EXCERPTED TEXT:
You are viewing a plain text version of this content. The canonical link for it is here.

Posted to common-user@hadoop.apache.org by S B <so...@yahoo.com> on 2009/09/23 18:32:15 UTC

Hadoop On Cluster

Hello Everyone!
 
May be a stupid question. 
 
I want to install and configure Hadoop on a cluster for our users with SGE support. 
 
We have a scrarch space that is NFS moutned across each of the compute nodes for every user on our system. Ideally I would like to set this up so that every user runs their hadoop job within their scratch space. Is this possible, if yes can you provide me some reference to any docs. 
 
Does it defeat the Hadoop purpose/design of distributed resources and computing? 
 
Thansks! 
-SB

Re: Hadoop On Cluster

Posted by Ted Dunning <te...@gmail.com>.

To amplify this point, don't try reading from mySQL with a whole bunch of
map tasks either.

It is very impressive how quickly Hadoop can take down a database.

On Wed, Sep 23, 2009 at 12:51 PM, Jeff Hammerbacher <ha...@cloudera.com>wrote:

> NFS mounts can be quite flaky at scale




-- 
Ted Dunning, CTO
DeepDyve

Re: Hadoop On Cluster

Posted by Brian Vargas <br...@ardvaark.net>.

Jeff,

Thanks for the advice.  I'll keep that in mind as we grow.  At present,
the cluster is only six machines, and for these small (2K-ish) scripts,
it has worked flawlessly, with the caveats mentioned.  When it starts
failing, or if I need to move beyond these very-small-sizes, I'll
certainly use the Distributed Cache.

RECORD EXCERPTS:

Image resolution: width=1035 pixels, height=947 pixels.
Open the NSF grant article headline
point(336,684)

* * *

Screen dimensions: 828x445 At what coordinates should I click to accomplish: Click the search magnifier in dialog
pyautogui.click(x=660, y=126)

AIM OF THE EXERCISE:
Write out, word for word, the portion of the Hadoop cluster thread above that begins with the words "Thanks for the" and ends after the words "the Distributed Cache.".

TASK ANSWER:
Thanks for the advice.  I'll keep that in mind as we grow.  At present,
the cluster is only six machines, and for these small (2K-ish) scripts,
it has worked flawlessly, with the caveats mentioned.  When it starts
failing, or if I need to move beyond these very-small-sizes, I'll
certainly use the Distributed Cache.